What is expected »
Give again the lines from the line with "Task: Select the highlighted first table row" to the last line of the records, exactly and in full. Do not carry over any pictures.

#### The data

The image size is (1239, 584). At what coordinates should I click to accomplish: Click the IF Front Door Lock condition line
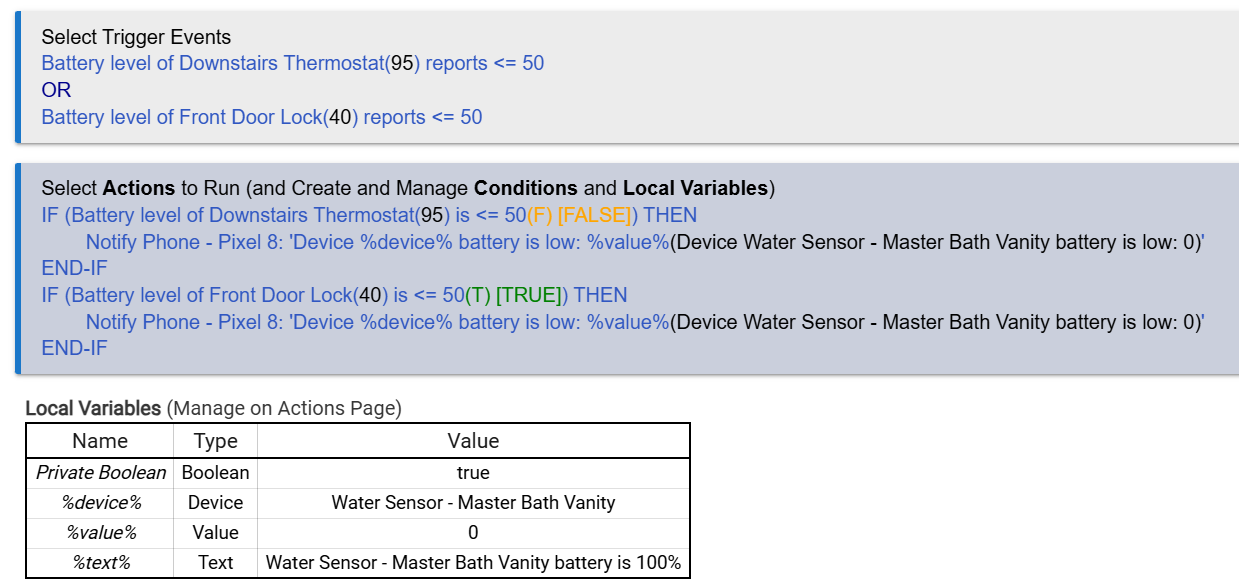point(334,295)
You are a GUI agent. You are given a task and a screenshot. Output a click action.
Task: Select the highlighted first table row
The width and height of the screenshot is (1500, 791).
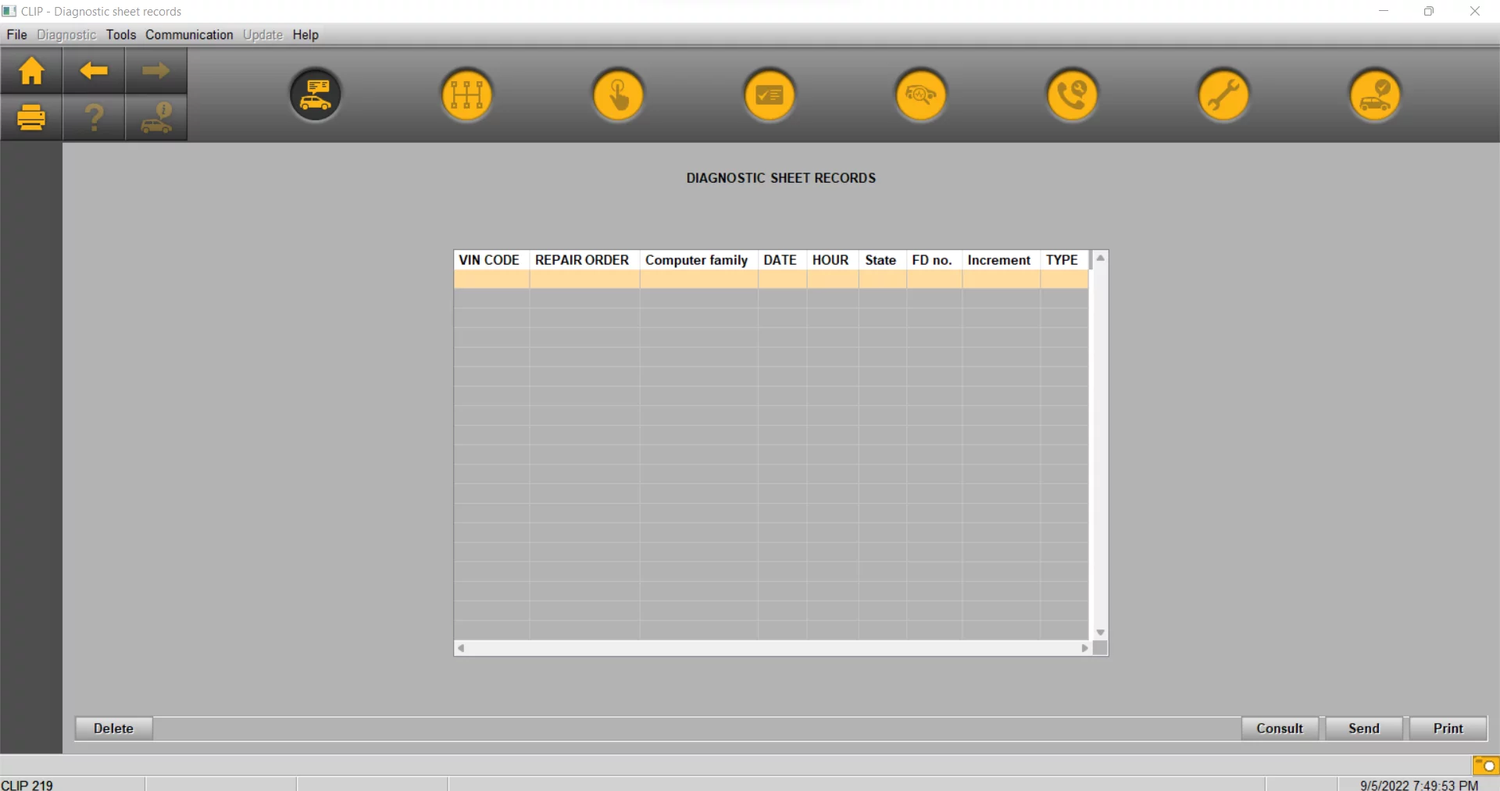pyautogui.click(x=770, y=280)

########

Solution »
Task: Select the highlighted first table row
The width and height of the screenshot is (1500, 791).
pyautogui.click(x=770, y=280)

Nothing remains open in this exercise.